═════ MATERIAL TO PROCESS

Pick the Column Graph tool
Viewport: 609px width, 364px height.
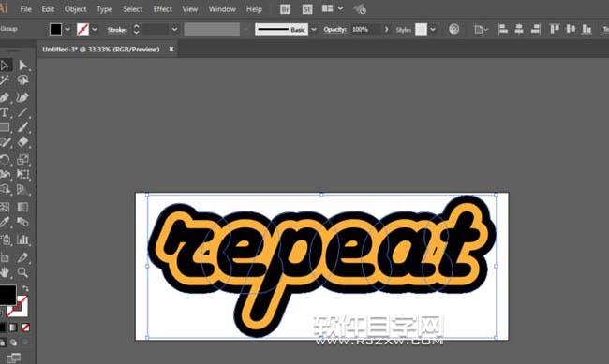pos(22,240)
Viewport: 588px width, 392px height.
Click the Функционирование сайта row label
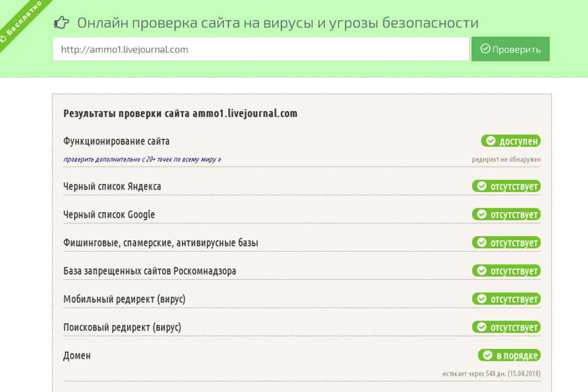(117, 141)
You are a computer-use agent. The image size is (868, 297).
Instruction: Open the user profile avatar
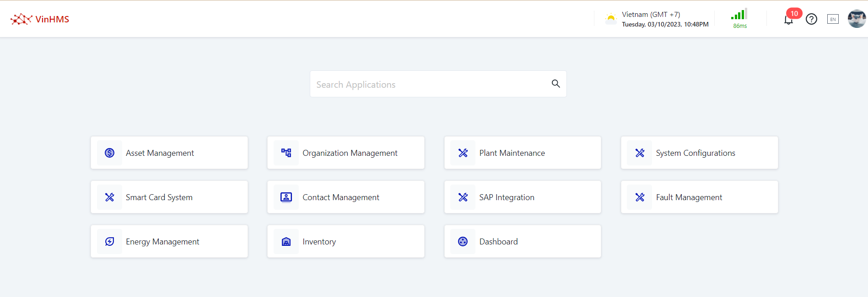click(856, 19)
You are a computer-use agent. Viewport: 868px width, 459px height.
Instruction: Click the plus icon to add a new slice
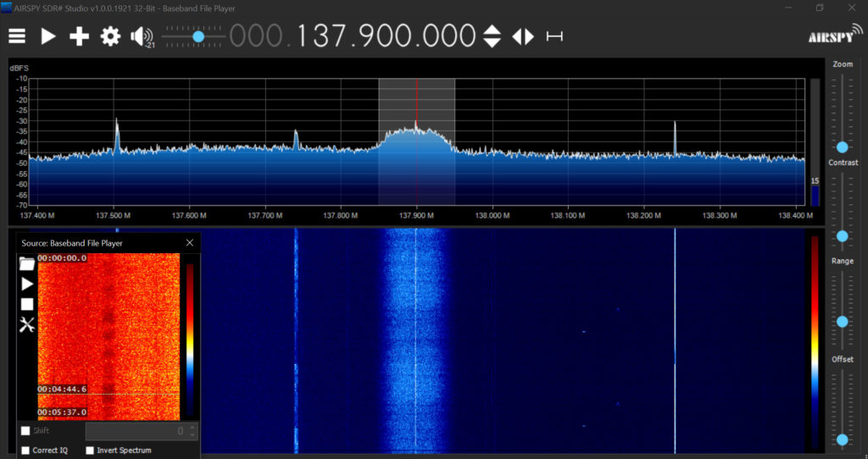(x=79, y=36)
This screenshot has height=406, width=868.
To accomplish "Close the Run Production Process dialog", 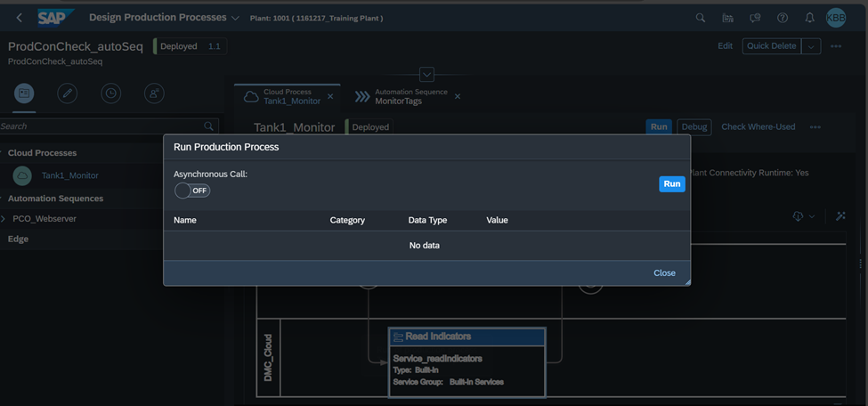I will pyautogui.click(x=664, y=273).
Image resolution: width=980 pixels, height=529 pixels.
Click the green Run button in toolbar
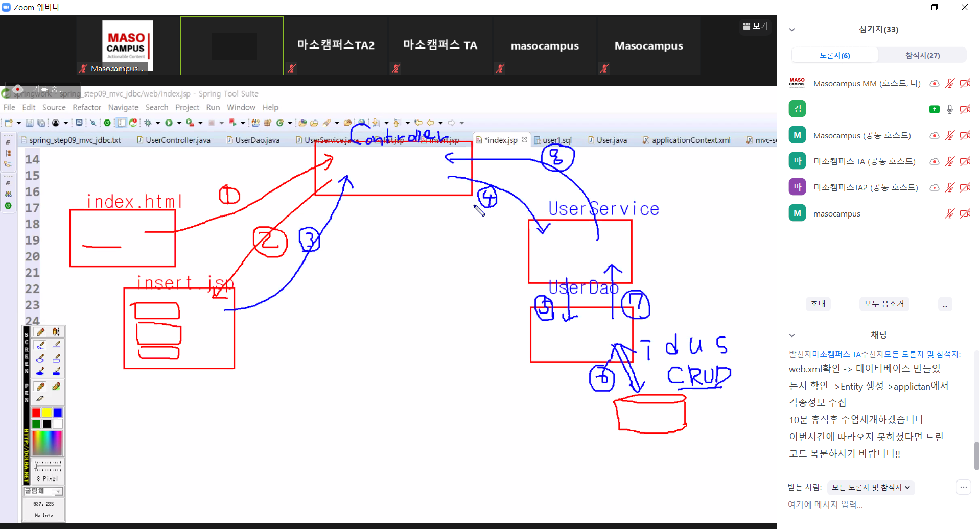pyautogui.click(x=169, y=123)
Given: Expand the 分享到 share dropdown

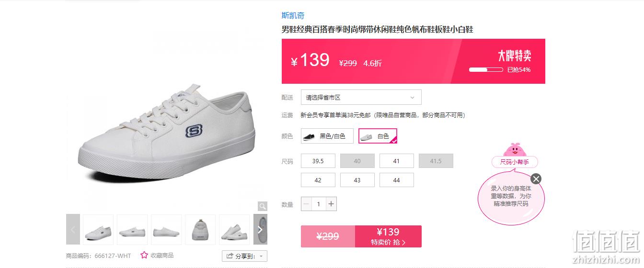Looking at the screenshot, I should pyautogui.click(x=244, y=256).
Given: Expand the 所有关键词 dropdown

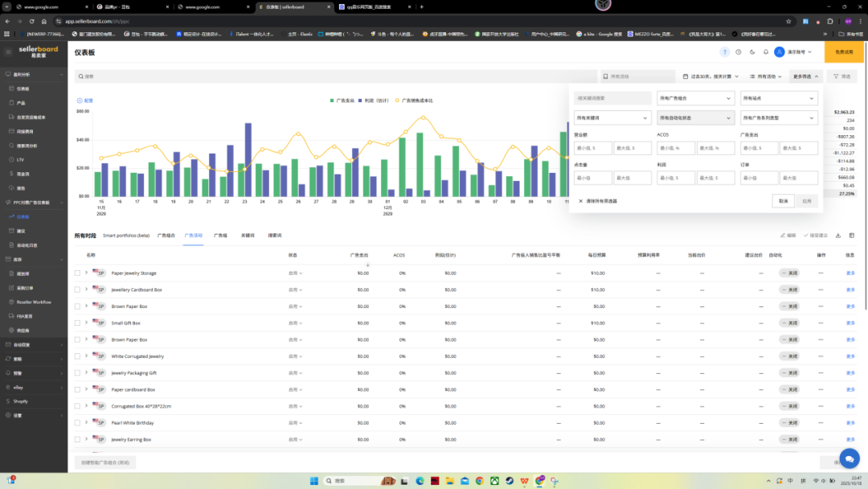Looking at the screenshot, I should 612,117.
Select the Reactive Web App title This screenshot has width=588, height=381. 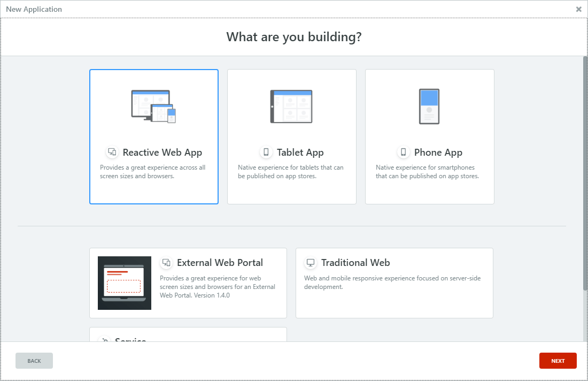coord(163,153)
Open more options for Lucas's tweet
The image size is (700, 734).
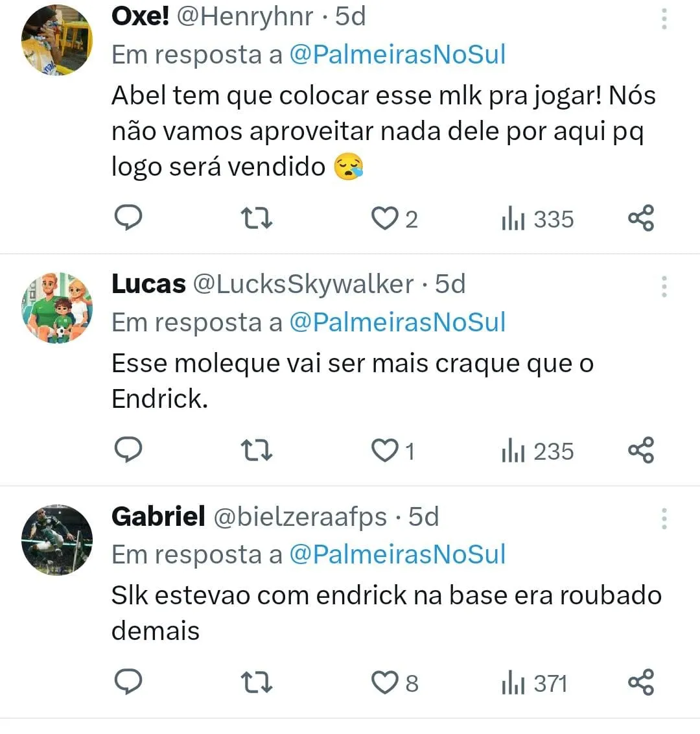tap(664, 287)
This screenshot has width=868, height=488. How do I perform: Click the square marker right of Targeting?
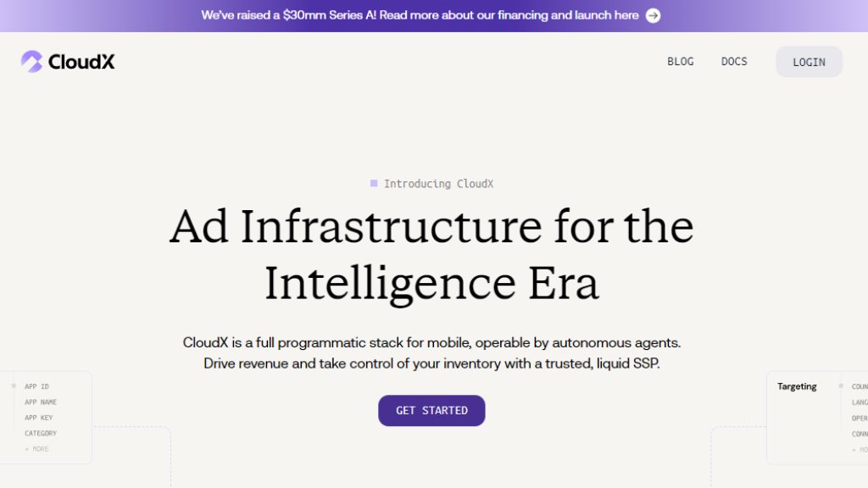coord(841,386)
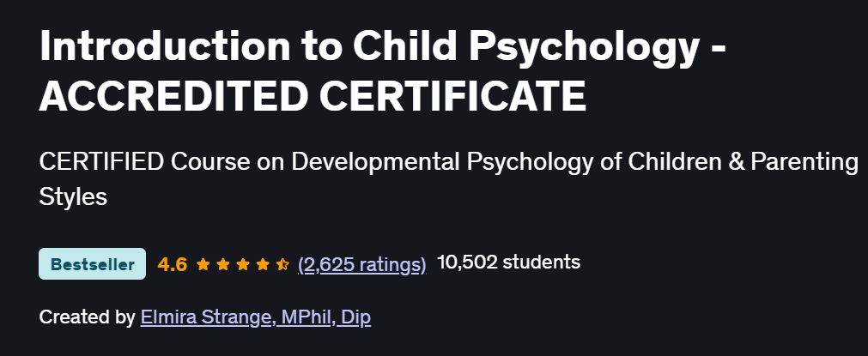Click the word 'students' beside 10,502
Viewport: 868px width, 356px height.
[542, 262]
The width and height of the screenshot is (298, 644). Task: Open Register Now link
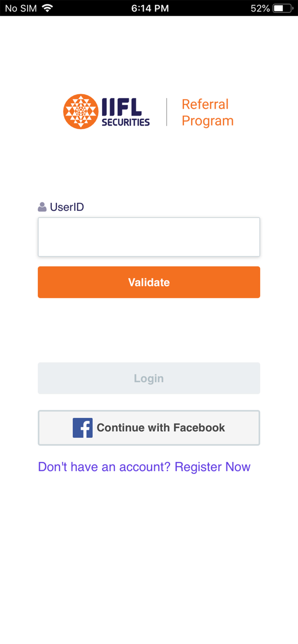tap(212, 467)
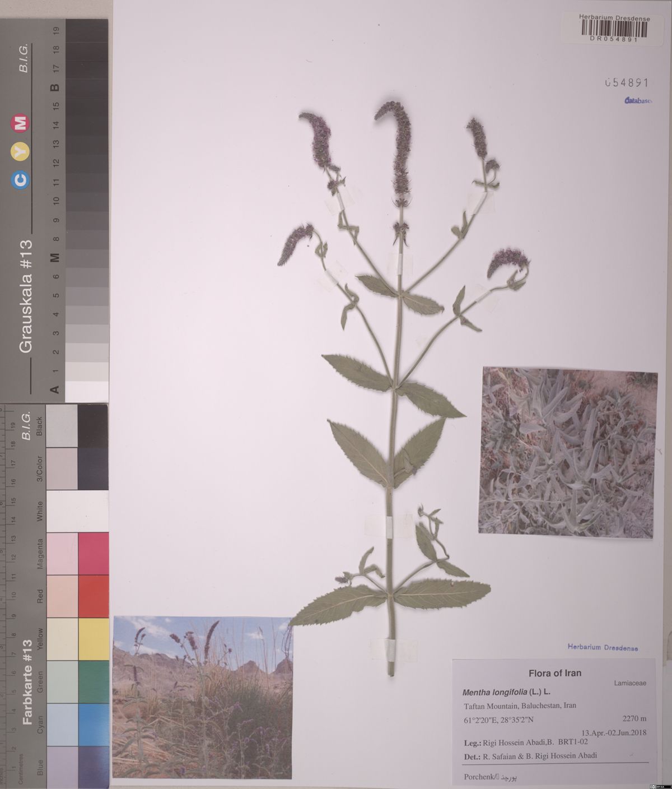
Task: Click the Herbarium Dresdense stamp above the label
Action: [x=602, y=647]
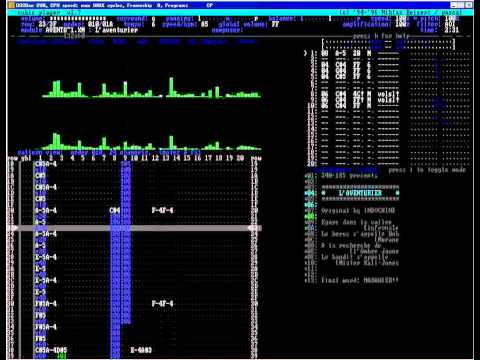Viewport: 480px width, 360px height.
Task: Click the panning indicator in the header
Action: [x=228, y=19]
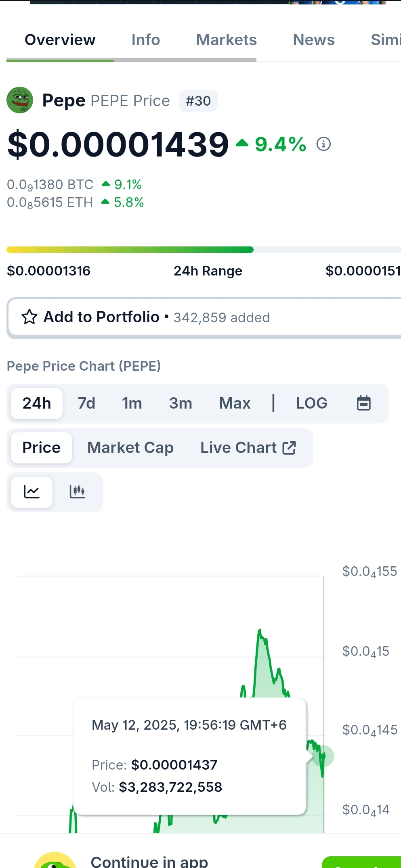This screenshot has height=868, width=401.
Task: Switch to the Markets tab
Action: click(226, 40)
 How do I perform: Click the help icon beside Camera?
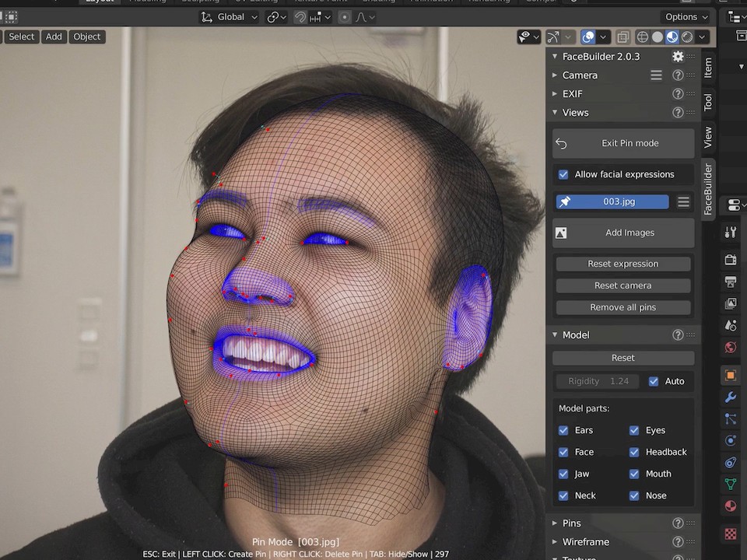pos(678,75)
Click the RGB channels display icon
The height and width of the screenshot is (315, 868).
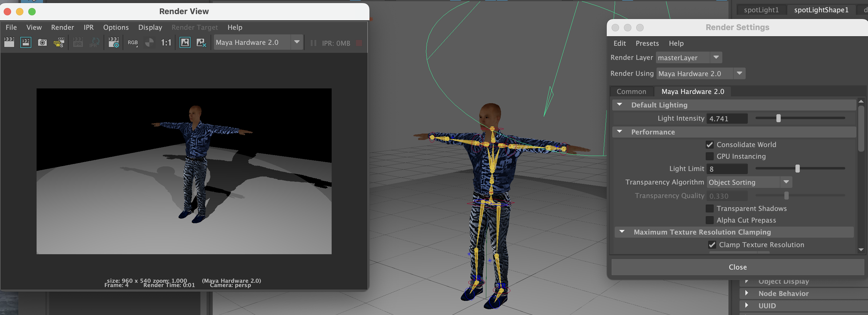(x=132, y=42)
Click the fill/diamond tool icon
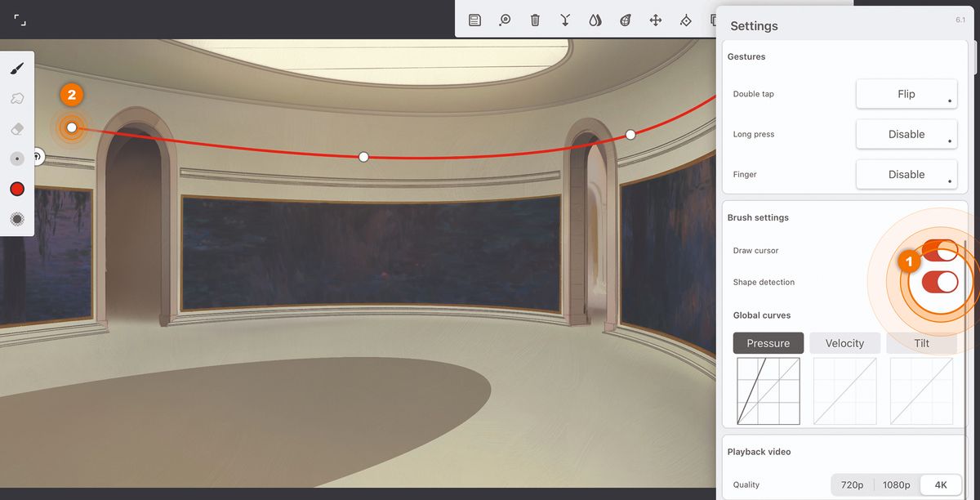Screen dimensions: 980x500 [x=685, y=20]
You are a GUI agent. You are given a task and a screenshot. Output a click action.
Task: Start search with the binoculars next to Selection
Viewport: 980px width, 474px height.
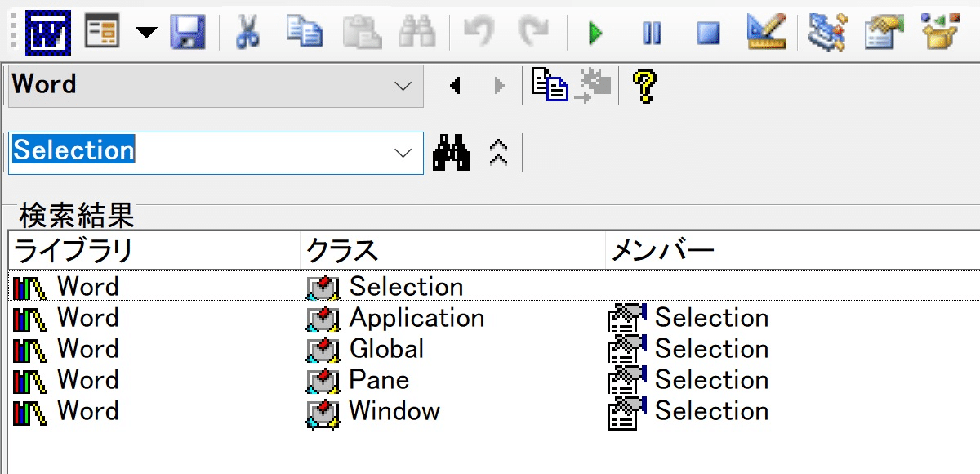click(452, 153)
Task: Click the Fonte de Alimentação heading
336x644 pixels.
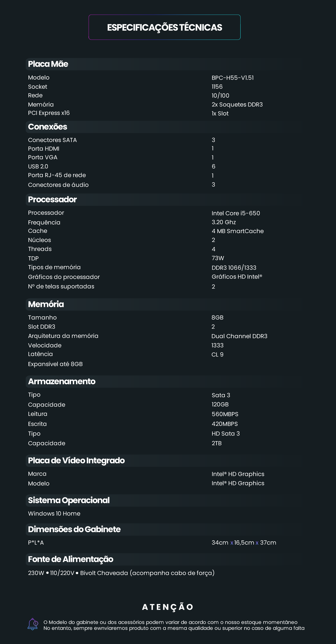Action: coord(71,559)
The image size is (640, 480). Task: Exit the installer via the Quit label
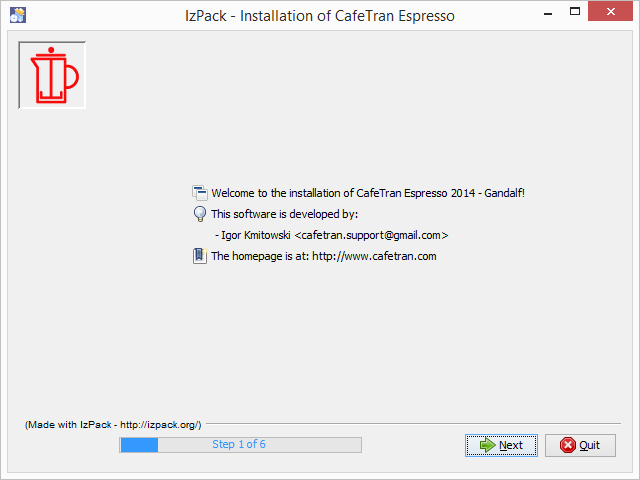590,445
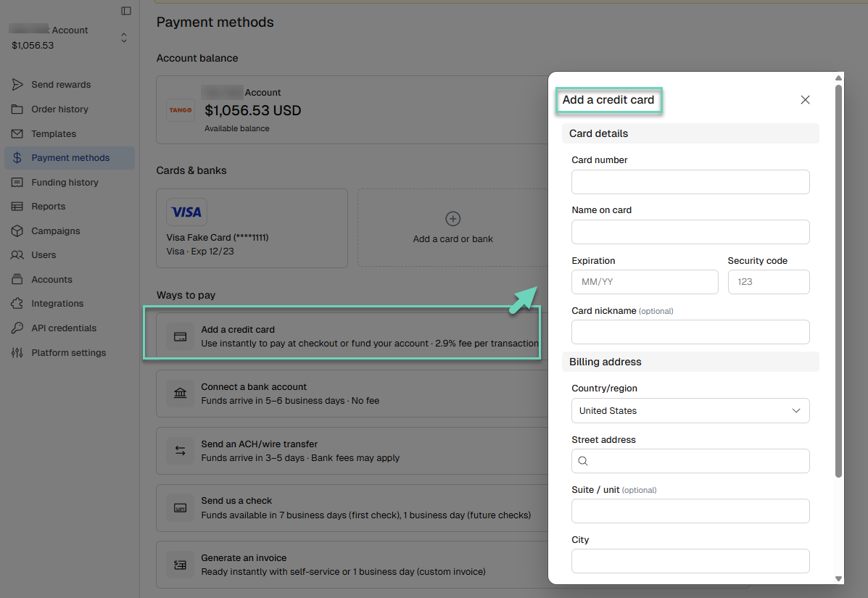This screenshot has width=868, height=598.
Task: Open the Country/region dropdown
Action: pyautogui.click(x=690, y=410)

══════════

__ABOUT THIS TASK__: Show every line in the records above that contains the word "agent".

__REPLY__:
You are a computer-use agent. The image size is (868, 297).
You are a computer-use agent. Viewport: 868px width, 459px height.
You are a GUI agent. You are given a task and a screenshot. Output a click action.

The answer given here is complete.